To do:
Copy out every line of the rows below that contains the string "width". Matching is case-sensitive.

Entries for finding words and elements
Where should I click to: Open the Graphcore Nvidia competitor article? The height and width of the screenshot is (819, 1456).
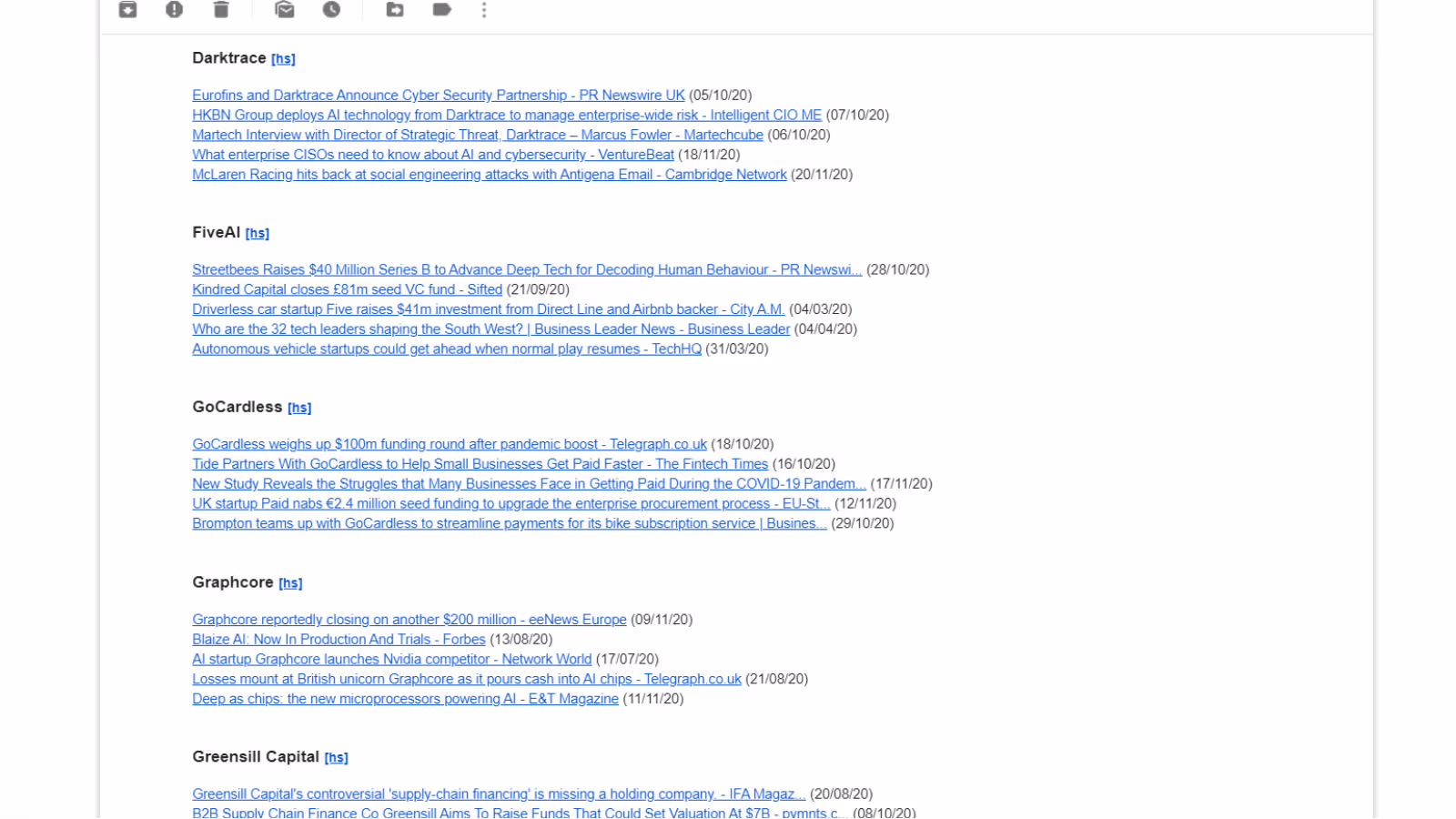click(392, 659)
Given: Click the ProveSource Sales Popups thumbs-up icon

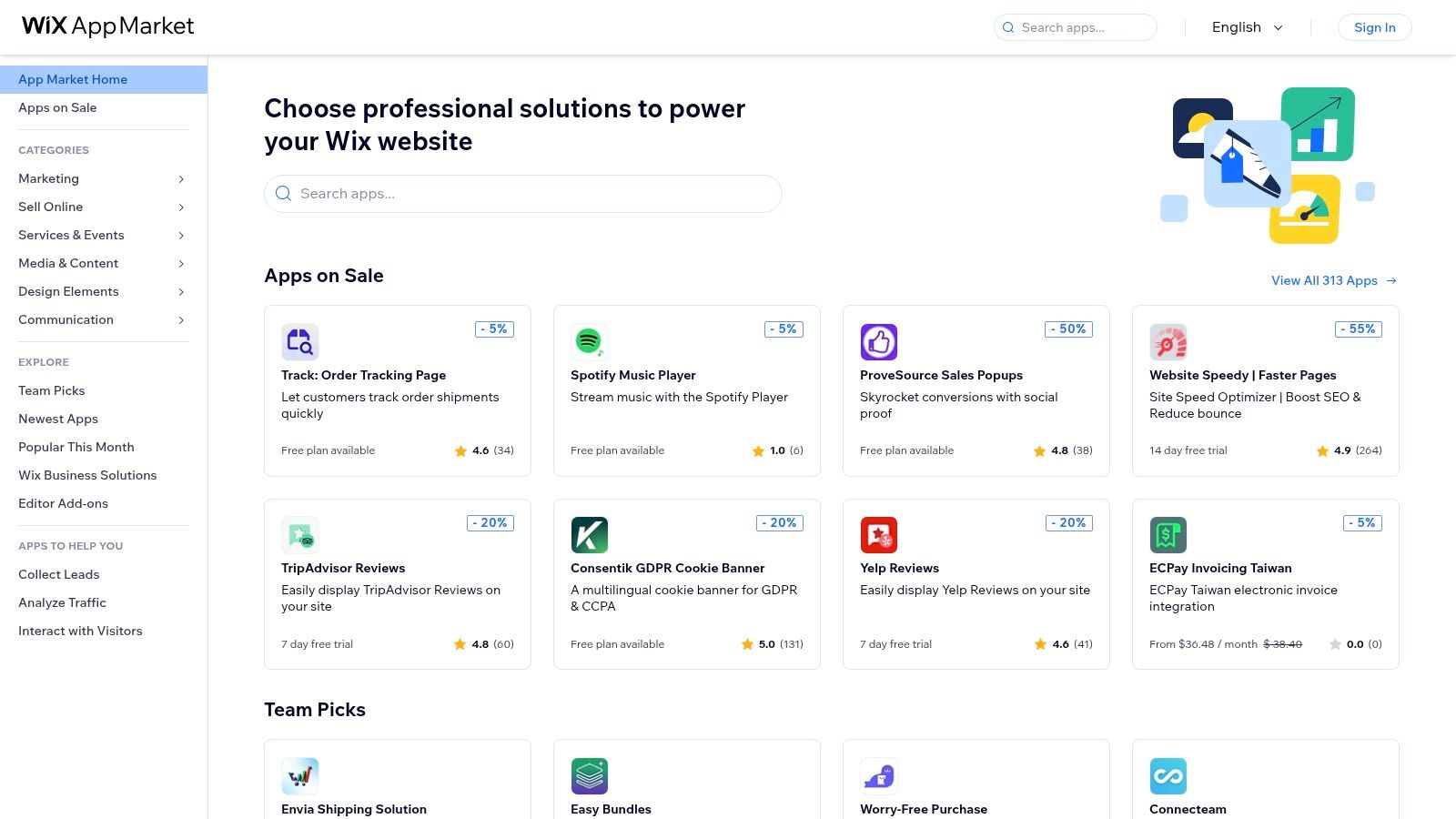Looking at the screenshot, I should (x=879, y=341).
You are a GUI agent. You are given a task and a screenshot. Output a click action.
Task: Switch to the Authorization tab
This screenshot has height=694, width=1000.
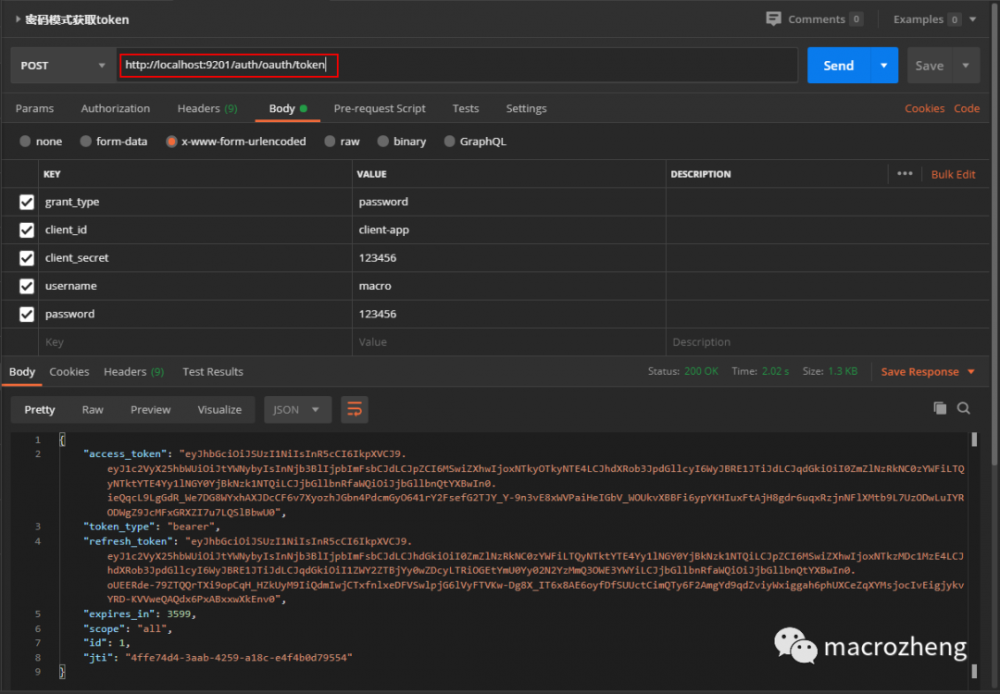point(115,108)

Reply to the exercise:
Where should I click to: Open the Graphcore Nvidia competitor article? The height and width of the screenshot is (819, 1456).
This screenshot has height=694, width=1000.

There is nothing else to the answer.